Flora of North America- FNA
PO-FNA webex meeting June 21st 2011
In attendance:
POC members: Laurel Cooper (OSU), Pankaj Jaiswal (OSU), Ramona Walls (NYBG).
Collaborators: James Macklin (institution; Flora of North America; james.macklin@gmail.com) and Hong Cui (University of Arizona; hong1.cui@gmail.com)
http://www.efloras.org/flora_page.aspx?flora_id=1
Link to [webex recording]
Purpose of meeting:
- To establish collaborative relationship with PO/TO so that the extracted terms can be added to the ontologies. They will use the PO/TO ID in their annotation
Their group is interested in text mining applications using the PO and TO, as well as other ontologies.
Two applications: Flora of North America project and Taxonomic Concepts Project (new)
- Current project @ parsing FNA is in the 3rd year, ends next year
- New project- ABI(?) proposal being prepared:
Parsing literature descriptions for a plant family and bee(?) family,
This project will be more difficult, will specimen descriptions, predicted to be messier than describing genus and species.
New project: Parsing Taxonomic Concept Analysis:
Project goal: Robustly produce the software they have developed on the FNA project and extend it to a new application- Taxonomic Concept Analysis
Taxonomic Concept: eg. published fact such as accepted plant name and all the synonyms. (simplest case), essentially a checklist
-difficult for users to make sense of all the names, etc
-Want to move from names to "character spaces"; parsed descriptions will describe what is held by the name
-Characters and attributes, convert words back into matrices, use that to do analyses: logic-based and entropy-based ("information gain")
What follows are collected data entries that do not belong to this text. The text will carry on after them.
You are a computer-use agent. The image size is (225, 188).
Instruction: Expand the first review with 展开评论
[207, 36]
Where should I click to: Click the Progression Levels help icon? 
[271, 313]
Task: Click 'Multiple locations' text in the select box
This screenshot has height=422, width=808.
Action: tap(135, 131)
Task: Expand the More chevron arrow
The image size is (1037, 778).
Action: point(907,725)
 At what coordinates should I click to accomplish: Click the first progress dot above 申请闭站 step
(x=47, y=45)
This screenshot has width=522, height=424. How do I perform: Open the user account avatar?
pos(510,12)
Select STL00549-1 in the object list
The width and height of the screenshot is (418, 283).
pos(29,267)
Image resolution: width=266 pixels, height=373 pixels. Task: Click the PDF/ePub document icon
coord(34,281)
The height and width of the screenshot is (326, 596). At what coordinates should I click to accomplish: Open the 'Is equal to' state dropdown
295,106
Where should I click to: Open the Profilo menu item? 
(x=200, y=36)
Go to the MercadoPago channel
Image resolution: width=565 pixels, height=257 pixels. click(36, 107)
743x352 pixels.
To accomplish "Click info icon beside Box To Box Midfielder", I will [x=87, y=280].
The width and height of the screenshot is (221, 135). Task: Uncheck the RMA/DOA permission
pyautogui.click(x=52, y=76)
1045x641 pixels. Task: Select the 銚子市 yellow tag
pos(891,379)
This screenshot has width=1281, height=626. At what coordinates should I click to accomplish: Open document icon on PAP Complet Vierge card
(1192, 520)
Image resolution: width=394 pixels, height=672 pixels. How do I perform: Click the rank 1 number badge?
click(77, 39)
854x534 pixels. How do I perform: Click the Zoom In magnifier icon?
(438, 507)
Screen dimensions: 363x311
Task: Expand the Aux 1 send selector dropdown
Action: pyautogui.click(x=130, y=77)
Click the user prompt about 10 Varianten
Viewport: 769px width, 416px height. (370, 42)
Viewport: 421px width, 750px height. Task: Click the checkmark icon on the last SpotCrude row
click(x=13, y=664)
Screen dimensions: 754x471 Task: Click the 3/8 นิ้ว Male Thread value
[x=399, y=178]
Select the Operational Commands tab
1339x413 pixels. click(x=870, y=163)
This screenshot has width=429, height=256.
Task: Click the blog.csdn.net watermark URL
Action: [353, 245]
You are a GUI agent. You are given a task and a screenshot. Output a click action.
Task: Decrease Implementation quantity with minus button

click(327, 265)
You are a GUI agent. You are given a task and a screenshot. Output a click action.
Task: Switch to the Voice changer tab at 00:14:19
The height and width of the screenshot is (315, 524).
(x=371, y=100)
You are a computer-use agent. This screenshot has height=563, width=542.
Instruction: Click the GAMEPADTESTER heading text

Assess: What is the character space held by this name?
Then: Compare character spaces- more quantitative and interesting
RW: discrete characters or continuous? JM: Want to encompass them all: Classical taxonomy has cont. characters have been converted to discrete characters. Methods will allow for polymorphism, discrete and continuous characters. Hardest part is defining terms and what those terms hold
Getting the terms into the PO/TO
recording timestamp: 8:30
Hong: let's discuss specifics: How and what format do the terms need to be in? To help the PO quickly evaluate and add them and give us the PO#.
PJ: Does the FNA assign the terms a unique ID #? Terms go into a relational table
HC: We have a list of terms from the literature (plant structures), some of which have PO ids. Collaborator- (Bob Morris?) and or his student looked through the PO and many were not there.
PJ: Can develop mapping file,to match our terms with theirs, conventions exist see: [[1]]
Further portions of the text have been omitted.